Task set:
[1] Reproduce the passage of the article on Ireland's same-sex marriage vote from "Inevitably in anything" up to and including "or eat owls).".
[2] List every expression that the article on Ireland's same-sex marriage vote encloses in single quotation marks.
[3] Carry on the article on Ireland's same-sex marriage vote from the point at which it ends.

Source document:
━━━━

On May 22nd Ireland will be the first country in Europe to address the issue of same sex marriage with a popular vote, a landmark in equality. Polls suggest that the majority of the country are in favour of legalising same sex marriage, but as with any debate there is an opposition movement. The ‘Vote Yes’ Crowd have a straightforward argument, equality.
What is the reasoning behind the ‘Vote No’ side?
Inevitably in anything that involves personal freedom bibles are thumped and cries of, ‘It’s against God’s will!’ sound out. The argument is pretty much just that the Sky-Daddy will have no truck with homosexual marriage as stated somewhere in his bestseller (somewhere around where he says you can’t wear garments of mixed fibers or eat owls).

━━━━

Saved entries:
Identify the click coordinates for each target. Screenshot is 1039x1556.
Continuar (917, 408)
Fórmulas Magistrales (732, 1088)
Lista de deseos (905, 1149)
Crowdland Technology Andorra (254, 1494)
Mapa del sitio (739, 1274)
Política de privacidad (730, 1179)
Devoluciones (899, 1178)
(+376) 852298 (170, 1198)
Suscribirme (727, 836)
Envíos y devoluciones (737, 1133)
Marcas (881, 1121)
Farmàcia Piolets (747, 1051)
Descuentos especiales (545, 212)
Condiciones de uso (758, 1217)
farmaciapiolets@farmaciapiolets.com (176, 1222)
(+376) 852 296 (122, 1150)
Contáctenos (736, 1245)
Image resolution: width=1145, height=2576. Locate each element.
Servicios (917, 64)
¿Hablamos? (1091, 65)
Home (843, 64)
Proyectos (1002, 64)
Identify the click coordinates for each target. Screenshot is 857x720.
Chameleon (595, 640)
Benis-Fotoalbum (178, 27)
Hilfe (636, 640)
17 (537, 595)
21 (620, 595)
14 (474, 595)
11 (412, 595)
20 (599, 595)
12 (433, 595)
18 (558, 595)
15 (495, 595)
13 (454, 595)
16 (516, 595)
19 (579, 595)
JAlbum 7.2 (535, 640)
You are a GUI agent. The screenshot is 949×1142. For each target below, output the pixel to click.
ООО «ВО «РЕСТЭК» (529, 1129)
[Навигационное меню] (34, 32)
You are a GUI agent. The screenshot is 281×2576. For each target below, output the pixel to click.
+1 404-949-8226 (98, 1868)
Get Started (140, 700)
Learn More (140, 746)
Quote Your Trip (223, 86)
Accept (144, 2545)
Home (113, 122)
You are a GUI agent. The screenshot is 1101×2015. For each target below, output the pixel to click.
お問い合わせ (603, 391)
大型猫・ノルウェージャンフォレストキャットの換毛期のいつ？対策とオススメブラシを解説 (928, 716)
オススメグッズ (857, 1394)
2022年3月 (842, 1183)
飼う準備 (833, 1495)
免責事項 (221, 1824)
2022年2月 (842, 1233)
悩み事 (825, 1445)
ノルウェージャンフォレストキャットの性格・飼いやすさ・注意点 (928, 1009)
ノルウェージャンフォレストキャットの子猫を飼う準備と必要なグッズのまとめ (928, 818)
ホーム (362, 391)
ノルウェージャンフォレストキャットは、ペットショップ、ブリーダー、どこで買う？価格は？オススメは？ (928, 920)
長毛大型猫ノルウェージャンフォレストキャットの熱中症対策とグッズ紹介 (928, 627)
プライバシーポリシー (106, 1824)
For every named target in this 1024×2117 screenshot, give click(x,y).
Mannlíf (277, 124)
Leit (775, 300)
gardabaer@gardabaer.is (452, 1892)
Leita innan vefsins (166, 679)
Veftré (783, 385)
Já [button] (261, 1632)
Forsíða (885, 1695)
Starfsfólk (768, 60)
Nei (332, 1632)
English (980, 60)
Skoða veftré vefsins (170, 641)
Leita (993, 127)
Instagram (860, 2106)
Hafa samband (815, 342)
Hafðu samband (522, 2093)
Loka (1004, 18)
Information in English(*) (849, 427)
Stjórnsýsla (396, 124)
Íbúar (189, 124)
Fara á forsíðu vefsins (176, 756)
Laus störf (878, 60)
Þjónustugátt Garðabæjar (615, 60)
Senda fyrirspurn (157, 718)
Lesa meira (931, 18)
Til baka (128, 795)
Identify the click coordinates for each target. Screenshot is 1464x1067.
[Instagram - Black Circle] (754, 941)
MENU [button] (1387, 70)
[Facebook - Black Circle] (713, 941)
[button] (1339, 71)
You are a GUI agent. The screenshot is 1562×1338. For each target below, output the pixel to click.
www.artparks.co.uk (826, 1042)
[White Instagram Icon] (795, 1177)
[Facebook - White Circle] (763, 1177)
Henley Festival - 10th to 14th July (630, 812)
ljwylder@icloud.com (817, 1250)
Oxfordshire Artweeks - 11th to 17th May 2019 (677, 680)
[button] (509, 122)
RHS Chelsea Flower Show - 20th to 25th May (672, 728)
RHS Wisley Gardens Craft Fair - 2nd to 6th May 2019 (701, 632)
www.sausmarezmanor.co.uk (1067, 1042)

━━━━

Outputs for the tasks:
[1]
Inevitably in anything that involves personal freedom bibles are thumped and cries of, ‘It’s against God’s will!’ sound out. The argument is pretty much just that the Sky-Daddy will have no truck with homosexual marriage as stated somewhere in his bestseller (somewhere around where he says you can’t wear garments of mixed fibers or eat owls).

[2]
‘Vote Yes’
‘Vote No’
‘It’s against God’s will!’

[3]
I have nothing against the belief in an omnipotent creator being. However, if you consider that the observable universe has a diameter of 93 billion light years and encompasses between 100 and 200 billion galaxies, which in turn collectively contain an estimated 7000 billion trillion stars it’s a bit of a stretch to imagine a cosmic superbeing outside of all of this looking in and saying, ‘Guys, no homo, ‘kay?’ On top of this, it is important to remember is that the upcoming referendum is about civil marriage, not religious marriage. It’s a purely governmental and legislative move, it has no sway over any religious institution.
Another argument is that this referendum will be redefining marriage for everyone for the sake of a small minority. Marriage has been rebooted and redefined more times than the Spider-man franchise. Dowries, political marriages, arranged marriages, all of these used to be part of the ‘definition’ of marriage. All have since gone away. This referendum will bring in a more equal concept of marriage for us all, and we don’t have to worry about Andrew Garfield ruining it.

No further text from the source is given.